Vanessa nodded. His face was distant with thought.
“It is a harsh place.” He looked back at her with fresh energy. “You found me.”
“I dragged you back on a tarp. I thought you were an archaeological find. Prehistoric.”
He looked shocked at this and startled as if something tremendously important had just popped back into his head.
“Archaeological?”
“Yes. You know. Like Lindow Man…?”
“Who?” Ice Man looked puzzled.
“Or Tollund Man? The bog bodies…? Except you were…in the ice….”

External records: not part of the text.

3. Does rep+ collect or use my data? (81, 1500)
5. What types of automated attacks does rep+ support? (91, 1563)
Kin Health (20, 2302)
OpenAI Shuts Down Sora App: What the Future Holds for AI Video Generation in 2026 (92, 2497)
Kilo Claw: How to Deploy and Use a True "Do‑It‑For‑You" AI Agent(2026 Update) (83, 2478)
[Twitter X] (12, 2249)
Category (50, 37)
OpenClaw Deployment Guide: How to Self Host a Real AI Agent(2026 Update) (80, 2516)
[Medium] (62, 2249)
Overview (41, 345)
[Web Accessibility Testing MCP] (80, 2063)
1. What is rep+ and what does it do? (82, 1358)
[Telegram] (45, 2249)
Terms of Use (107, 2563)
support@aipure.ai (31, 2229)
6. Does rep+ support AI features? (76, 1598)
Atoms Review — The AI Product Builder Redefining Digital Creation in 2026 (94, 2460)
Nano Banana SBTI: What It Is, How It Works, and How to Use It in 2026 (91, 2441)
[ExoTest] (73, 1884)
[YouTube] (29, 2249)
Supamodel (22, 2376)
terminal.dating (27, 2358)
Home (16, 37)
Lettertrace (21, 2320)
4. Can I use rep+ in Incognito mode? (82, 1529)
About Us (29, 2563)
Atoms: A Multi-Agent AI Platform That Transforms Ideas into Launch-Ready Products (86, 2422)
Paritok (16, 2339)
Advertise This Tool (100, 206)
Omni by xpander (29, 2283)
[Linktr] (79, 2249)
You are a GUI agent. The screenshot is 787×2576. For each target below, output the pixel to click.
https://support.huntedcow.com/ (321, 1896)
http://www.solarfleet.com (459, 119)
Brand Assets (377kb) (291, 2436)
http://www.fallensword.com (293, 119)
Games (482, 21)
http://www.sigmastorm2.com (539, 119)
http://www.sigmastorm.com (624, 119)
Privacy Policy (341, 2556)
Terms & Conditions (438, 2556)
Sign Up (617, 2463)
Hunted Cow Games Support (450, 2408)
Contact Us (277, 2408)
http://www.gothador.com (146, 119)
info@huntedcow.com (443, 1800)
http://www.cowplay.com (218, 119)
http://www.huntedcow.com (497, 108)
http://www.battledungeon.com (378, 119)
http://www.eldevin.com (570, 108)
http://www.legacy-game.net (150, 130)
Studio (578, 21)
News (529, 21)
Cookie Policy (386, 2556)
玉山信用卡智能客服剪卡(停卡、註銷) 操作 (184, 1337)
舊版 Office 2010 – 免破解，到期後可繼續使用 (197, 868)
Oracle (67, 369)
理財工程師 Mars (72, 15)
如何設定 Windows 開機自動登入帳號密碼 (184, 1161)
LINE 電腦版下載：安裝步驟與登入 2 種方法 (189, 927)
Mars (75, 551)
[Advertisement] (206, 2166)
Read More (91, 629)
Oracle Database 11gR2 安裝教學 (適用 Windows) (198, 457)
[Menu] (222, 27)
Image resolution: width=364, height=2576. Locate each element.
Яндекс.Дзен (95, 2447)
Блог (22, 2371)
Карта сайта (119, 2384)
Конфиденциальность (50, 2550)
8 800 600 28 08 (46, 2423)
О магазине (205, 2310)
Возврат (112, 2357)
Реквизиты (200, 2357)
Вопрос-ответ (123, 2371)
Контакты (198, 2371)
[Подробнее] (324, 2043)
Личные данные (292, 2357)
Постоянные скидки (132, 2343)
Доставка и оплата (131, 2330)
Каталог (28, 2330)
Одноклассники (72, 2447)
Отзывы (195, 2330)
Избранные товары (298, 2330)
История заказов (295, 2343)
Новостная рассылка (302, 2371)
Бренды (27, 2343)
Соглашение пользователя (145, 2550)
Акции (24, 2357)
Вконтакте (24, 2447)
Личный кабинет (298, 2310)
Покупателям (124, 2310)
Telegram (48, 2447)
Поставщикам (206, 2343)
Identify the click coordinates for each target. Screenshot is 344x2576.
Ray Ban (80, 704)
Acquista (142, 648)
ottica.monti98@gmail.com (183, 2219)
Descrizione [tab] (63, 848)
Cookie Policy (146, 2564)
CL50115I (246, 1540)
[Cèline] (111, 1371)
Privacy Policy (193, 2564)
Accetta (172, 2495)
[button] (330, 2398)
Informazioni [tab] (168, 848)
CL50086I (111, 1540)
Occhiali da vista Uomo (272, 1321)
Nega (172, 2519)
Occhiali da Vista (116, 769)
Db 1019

He looked, not quite blank at this, but still, he did not know what she meant.
“Bog bodies?”
“The ones they found at Tollund in Denmark and in Cheshire. Ancient people. Preserved.” Vanessa felt a sense of dread as once again he took several moments to process his thoughts.
“What year is this?” the man asked at last. Vanessa’s heart was pounding very hard now, there was a damp woolly smell coming off the tweeds the man was wearing. She had to take a second to sift her thoughts and find her voice amongst the layers of clothing that were struggling to keep thoughts or heat in.
“What year do you think it is?” she whispered. The man looked very directly into her eyes and revealed all his fear and sorrow.
“1925.”
Vanessa struggled. She managed to nod but was shaking hard and had a feeling that she was in a nightmare and that at any moment she might wake up and the body in the ice would still be waiting in the workroom, unthawed. Everyone would be alive and argumentative. She could feel the folds of the map beneath her fingers. A little frost had formed on the surface of it.
“What year is this?” as he asked once again Vanessa picked up the pencil from the pot and wrote the answer down.
“1985.” he read the number, traced his hand over it. “Sixty years…” he said, almost to himself, his face concentrating, calculating. Vanessa noted the rough state of his hands, the healed over scars and nicks, the dirt beneath his nails. He made an attempt to stand, managed to stumble towards the bench. Vanessa rushed to help him, her arms looping under his shoulders, his weight bearing down on her. She looked up, at the dark, greying hair, the bearded face, the eyes one brown, one green.
“There’s no time.” he said, and it began to snow.
The snow fell exactly like a blanket. Vanessa, holed up in the kitchen for the duration, divided her observations between the sleeping Ice Man swaddled onto a camp bed by the far wall and the view of the lake through the triple glazed window. The sky was the most beautiful colour she had ever seen, a bronze green that intensified as the snow fell in heavier flakes.
The snow stacked, layering and layering until the triple glazed windows of the research centre were half hidden by drifts. As the view of the distant lake vanished so a small dark space of fear and doubt stained Vanessa’s heart.